If the lack of a collar on this city-boy striped shirt wasn’t enough to establish its casual credentials, the makers have stuck a carabiner on the front. What safety-critical elements need to be attached to a baggy, stripy shirt is unclear? I can only assume keys. Perhaps having a fist-full of jangly metal dangling off your left tit is the new not having a fist-full of jangly metal dangling off your left tit? No one told me.
This lunacy comes from And Wander, Japanese makers with one eye on style and the other on outdoorsiness. Typically the brand plays about with camo and breathable, waterproof fabrics, to produce stuff that’s as good for fell walking as it is squatting on a knotty-wooden bench cursing a cafe’s piss-poor wi-fi. But this is a weird one. The strictly-business stripe, modged with the collarless, carabiner vibing? It’s Alan Sugar lost and alone on Devil’s Peak. Or Bear Grylls grinning as he makes intolerable, baby-tycoons sob.

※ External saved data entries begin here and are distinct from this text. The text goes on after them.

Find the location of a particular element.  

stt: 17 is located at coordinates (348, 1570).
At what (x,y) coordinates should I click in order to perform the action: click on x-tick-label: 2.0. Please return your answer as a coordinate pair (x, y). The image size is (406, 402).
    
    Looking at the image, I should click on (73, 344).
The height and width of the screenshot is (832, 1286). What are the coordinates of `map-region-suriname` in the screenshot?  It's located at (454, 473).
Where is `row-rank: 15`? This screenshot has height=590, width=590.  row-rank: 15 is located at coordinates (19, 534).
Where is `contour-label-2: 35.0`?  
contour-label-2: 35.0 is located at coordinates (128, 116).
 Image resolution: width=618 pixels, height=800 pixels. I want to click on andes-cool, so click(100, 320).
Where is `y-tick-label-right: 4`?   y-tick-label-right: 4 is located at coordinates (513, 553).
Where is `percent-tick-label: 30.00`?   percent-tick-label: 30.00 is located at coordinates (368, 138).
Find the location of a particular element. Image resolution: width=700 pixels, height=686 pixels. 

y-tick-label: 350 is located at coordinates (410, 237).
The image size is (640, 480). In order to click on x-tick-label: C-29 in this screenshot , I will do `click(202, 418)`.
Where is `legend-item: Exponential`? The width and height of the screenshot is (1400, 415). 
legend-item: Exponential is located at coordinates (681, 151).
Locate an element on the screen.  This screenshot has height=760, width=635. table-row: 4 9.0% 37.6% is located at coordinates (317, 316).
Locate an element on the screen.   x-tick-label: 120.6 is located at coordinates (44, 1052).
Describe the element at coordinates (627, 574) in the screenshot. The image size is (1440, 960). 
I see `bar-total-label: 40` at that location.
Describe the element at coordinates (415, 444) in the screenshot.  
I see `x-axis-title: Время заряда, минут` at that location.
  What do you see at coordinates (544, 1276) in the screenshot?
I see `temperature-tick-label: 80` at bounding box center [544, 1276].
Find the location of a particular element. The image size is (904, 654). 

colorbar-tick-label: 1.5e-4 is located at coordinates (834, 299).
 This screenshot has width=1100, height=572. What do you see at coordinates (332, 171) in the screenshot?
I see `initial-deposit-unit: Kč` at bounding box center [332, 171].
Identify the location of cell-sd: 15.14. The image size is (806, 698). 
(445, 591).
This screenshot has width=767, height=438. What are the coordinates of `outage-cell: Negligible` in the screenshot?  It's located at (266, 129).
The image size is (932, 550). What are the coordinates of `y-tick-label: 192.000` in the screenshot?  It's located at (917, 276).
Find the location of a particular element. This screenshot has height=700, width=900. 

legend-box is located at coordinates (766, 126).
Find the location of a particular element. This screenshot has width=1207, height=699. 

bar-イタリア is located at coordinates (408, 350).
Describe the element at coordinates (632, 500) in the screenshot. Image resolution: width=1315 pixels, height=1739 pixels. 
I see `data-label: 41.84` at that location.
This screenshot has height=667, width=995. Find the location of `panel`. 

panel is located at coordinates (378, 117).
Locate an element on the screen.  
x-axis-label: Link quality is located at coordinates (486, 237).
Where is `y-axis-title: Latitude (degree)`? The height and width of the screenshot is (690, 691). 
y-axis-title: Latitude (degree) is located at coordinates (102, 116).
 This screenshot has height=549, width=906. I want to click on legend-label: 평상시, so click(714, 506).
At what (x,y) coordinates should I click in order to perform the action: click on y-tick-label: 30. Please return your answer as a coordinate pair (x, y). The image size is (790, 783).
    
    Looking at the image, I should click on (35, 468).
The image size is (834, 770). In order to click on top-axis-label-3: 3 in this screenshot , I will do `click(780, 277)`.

I do like it though: if that wasn’t completely crystal. I find vaguely justifiable, brand ethos driven nonsense amusing, and this utterly impractical carabiner is certainly that. Of course, it’s a damn fine shirt too. There’s 52% Linen and 48% Coolmax polyester in the mix, vents under the arms, some nice pocket detail and a reflective logo thing on the lower left. Which would presumably help rescuers locate Sugar up a mountain. Perhaps the makers should have left that off.
Why are you sweating like a suburban lawn sprinkler?
Don’t know, but it can’t be the polyester in my shirt because that’s called Coolmax.
Hmmmmm. How’s the refund on your timeshare coming on?
(Do people still buy timeshares? Or did that stop when selling pictures door to door finished too?)